*** MATERIAL SHOWN Section Begins ***

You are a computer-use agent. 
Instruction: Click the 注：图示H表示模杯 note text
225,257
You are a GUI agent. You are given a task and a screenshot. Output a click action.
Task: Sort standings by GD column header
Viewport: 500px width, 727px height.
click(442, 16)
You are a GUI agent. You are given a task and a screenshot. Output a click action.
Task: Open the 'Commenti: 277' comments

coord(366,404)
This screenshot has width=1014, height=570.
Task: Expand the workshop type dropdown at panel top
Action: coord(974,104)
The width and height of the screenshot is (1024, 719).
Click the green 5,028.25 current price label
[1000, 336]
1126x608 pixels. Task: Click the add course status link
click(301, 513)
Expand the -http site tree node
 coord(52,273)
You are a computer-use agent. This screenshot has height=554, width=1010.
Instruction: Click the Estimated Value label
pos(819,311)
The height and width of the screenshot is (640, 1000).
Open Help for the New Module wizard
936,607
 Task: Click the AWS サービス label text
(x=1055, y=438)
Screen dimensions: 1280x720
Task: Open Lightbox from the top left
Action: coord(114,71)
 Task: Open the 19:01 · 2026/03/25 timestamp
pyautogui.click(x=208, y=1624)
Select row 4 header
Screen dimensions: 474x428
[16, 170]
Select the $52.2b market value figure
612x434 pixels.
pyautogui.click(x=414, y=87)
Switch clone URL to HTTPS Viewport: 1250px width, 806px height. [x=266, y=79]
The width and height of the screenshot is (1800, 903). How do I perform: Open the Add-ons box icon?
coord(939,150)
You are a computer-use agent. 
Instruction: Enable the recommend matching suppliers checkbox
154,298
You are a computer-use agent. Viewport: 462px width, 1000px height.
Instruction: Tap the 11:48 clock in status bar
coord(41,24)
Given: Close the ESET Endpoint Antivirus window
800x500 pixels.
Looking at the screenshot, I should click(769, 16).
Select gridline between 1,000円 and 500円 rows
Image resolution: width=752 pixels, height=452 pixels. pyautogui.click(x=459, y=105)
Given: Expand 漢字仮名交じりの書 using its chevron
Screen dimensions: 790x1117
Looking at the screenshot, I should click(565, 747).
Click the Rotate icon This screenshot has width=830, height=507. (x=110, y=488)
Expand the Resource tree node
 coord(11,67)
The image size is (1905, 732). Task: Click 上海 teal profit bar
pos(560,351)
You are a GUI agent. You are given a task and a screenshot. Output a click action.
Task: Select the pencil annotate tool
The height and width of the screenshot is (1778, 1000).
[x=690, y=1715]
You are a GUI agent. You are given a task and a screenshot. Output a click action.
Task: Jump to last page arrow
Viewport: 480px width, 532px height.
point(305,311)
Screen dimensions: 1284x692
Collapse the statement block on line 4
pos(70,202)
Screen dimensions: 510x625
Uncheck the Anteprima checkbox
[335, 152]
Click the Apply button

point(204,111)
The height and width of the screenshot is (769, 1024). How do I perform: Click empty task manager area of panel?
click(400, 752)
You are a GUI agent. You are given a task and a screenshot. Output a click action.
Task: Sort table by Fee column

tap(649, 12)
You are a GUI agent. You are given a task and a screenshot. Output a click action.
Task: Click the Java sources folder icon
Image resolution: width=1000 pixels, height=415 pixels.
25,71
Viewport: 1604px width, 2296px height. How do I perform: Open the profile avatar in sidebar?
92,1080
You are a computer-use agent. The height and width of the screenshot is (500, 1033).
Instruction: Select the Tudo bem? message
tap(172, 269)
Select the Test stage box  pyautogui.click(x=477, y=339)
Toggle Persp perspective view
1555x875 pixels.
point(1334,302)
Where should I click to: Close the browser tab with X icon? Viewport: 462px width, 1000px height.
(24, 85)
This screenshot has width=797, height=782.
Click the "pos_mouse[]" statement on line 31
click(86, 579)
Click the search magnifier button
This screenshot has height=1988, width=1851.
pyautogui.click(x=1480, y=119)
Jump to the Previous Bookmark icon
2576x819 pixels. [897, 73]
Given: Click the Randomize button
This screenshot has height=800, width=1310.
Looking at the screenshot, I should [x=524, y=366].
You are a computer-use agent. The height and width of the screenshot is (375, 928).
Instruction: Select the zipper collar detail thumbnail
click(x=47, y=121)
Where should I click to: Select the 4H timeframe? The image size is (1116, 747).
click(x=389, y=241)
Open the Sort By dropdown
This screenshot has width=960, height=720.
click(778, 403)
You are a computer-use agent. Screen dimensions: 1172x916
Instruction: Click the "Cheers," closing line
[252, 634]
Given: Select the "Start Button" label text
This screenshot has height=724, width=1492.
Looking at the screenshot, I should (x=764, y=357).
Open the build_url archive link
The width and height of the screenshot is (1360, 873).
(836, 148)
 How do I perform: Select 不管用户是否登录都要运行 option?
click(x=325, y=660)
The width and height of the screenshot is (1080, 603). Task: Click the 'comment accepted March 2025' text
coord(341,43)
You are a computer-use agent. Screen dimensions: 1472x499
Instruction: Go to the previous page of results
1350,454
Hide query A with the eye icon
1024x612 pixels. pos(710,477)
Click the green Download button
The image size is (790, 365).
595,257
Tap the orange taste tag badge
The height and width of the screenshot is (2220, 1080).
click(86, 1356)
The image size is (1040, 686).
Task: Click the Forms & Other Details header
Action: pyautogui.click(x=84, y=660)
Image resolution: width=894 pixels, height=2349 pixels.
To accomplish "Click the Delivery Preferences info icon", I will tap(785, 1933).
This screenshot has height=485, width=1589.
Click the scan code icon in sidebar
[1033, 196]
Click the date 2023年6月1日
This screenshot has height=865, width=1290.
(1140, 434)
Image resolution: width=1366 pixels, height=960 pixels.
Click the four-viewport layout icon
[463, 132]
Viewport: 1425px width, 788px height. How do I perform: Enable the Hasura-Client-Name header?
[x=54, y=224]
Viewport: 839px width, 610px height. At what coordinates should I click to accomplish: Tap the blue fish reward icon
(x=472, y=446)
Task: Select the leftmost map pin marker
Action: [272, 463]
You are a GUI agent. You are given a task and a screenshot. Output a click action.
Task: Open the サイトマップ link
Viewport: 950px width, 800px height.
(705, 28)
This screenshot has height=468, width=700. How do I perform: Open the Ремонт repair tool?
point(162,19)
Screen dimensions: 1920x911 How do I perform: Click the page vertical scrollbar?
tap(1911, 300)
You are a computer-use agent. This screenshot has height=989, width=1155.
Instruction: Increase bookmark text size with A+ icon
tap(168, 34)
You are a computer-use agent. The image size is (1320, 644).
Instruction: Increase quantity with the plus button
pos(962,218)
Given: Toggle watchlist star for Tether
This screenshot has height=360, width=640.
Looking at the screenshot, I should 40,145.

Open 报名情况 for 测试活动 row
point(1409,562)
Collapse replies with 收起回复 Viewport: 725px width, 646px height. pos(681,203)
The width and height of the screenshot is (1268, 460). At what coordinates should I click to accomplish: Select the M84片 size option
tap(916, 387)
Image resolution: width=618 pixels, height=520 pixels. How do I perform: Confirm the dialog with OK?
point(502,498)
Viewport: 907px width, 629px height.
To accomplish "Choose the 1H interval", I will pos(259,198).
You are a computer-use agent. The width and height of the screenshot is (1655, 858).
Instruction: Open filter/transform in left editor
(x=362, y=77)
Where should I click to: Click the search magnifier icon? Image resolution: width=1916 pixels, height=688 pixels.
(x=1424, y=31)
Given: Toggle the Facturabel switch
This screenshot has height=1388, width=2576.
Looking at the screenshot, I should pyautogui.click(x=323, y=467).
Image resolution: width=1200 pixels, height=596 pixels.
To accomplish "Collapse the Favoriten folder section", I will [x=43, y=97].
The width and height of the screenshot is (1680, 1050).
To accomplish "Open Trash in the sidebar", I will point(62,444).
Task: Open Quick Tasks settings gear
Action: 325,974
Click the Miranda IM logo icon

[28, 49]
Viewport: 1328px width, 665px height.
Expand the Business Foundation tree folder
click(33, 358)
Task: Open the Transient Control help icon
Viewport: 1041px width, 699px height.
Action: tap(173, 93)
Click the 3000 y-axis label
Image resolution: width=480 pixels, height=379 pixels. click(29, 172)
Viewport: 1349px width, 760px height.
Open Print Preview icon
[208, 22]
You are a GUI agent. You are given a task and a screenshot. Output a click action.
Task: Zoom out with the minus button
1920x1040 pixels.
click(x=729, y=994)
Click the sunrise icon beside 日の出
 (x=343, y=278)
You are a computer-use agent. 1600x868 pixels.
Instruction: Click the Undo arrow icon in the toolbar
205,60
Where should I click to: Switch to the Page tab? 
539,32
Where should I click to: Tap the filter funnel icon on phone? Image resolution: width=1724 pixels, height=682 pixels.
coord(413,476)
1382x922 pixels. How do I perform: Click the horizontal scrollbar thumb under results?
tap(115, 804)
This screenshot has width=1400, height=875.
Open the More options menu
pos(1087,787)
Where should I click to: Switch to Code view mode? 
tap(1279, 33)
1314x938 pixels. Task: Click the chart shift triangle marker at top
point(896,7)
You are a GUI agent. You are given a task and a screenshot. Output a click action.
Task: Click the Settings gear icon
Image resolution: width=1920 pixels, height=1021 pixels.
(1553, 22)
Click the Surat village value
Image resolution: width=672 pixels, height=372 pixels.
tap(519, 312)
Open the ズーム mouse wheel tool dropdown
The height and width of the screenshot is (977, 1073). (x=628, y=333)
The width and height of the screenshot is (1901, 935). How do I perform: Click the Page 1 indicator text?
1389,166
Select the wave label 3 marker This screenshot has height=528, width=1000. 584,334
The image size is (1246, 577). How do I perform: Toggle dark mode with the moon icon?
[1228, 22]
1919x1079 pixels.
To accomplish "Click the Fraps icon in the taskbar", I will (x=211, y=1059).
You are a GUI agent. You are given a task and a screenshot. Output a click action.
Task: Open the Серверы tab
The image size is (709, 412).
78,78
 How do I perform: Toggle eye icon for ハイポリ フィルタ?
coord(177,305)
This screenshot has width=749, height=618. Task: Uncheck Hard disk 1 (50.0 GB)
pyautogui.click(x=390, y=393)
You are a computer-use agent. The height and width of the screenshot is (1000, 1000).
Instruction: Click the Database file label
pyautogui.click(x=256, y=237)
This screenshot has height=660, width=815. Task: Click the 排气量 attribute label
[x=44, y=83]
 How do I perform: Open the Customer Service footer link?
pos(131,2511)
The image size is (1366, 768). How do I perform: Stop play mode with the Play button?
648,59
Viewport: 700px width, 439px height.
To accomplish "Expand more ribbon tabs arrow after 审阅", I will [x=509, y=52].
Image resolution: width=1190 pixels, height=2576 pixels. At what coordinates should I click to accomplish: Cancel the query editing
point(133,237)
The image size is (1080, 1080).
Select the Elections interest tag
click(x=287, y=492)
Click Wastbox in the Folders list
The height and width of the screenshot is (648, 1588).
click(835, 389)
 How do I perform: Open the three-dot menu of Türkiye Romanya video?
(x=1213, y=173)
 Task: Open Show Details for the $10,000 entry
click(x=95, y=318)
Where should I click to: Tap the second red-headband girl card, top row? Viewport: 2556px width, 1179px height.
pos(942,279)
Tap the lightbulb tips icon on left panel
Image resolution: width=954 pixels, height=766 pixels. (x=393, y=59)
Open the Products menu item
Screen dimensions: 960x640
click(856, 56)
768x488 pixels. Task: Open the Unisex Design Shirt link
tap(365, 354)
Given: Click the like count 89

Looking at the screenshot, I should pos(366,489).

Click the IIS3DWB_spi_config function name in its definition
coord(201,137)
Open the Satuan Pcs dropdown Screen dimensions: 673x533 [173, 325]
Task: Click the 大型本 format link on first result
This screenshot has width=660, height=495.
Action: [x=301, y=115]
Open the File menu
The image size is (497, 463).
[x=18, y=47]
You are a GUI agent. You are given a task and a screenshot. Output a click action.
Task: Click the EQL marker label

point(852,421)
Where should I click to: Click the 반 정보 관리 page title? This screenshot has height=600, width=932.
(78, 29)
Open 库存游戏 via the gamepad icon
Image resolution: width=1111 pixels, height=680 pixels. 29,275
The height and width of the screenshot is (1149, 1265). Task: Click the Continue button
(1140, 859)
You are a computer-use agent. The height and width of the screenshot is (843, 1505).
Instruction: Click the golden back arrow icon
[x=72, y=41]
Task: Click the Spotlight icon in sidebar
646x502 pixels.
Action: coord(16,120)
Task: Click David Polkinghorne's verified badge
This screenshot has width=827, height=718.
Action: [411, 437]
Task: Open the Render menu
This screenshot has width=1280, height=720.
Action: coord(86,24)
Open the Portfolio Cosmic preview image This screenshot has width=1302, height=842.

*** MATERIAL SHOWN Section Ends ***

-- TASK ITEM --
In the entries above, find the line with "Hide query A with the eye icon" and the line with "Given: Toggle watchlist star for Tether", then set down exactly those two and every line between them, nothing else.

-- RESULT OF THE TASK --
Hide query A with the eye icon
1024x612 pixels. pos(710,477)
Click the green Download button
The image size is (790, 365).
595,257
Tap the orange taste tag badge
The height and width of the screenshot is (2220, 1080).
click(86, 1356)
The image size is (1040, 686).
Task: Click the Forms & Other Details header
Action: pyautogui.click(x=84, y=660)
Image resolution: width=894 pixels, height=2349 pixels.
To accomplish "Click the Delivery Preferences info icon", I will tap(785, 1933).
This screenshot has height=485, width=1589.
Click the scan code icon in sidebar
[1033, 196]
Click the date 2023年6月1日
This screenshot has height=865, width=1290.
(1140, 434)
Image resolution: width=1366 pixels, height=960 pixels.
Click the four-viewport layout icon
[463, 132]
Viewport: 1425px width, 788px height. How do I perform: Enable the Hasura-Client-Name header?
[x=54, y=224]
Viewport: 839px width, 610px height. At what coordinates should I click to accomplish: Tap the blue fish reward icon
(x=472, y=446)
Task: Select the leftmost map pin marker
Action: [272, 463]
You are a GUI agent. You are given a task and a screenshot. Output a click action.
Task: Open the サイトマップ link
Viewport: 950px width, 800px height.
(705, 28)
This screenshot has height=468, width=700. How do I perform: Open the Ремонт repair tool?
point(162,19)
Screen dimensions: 1920x911 How do I perform: Click the page vertical scrollbar?
tap(1911, 300)
You are a computer-use agent. This screenshot has height=989, width=1155.
Instruction: Increase bookmark text size with A+ icon
tap(168, 34)
You are a computer-use agent. The image size is (1320, 644).
Instruction: Increase quantity with the plus button
pos(962,218)
Given: Toggle watchlist star for Tether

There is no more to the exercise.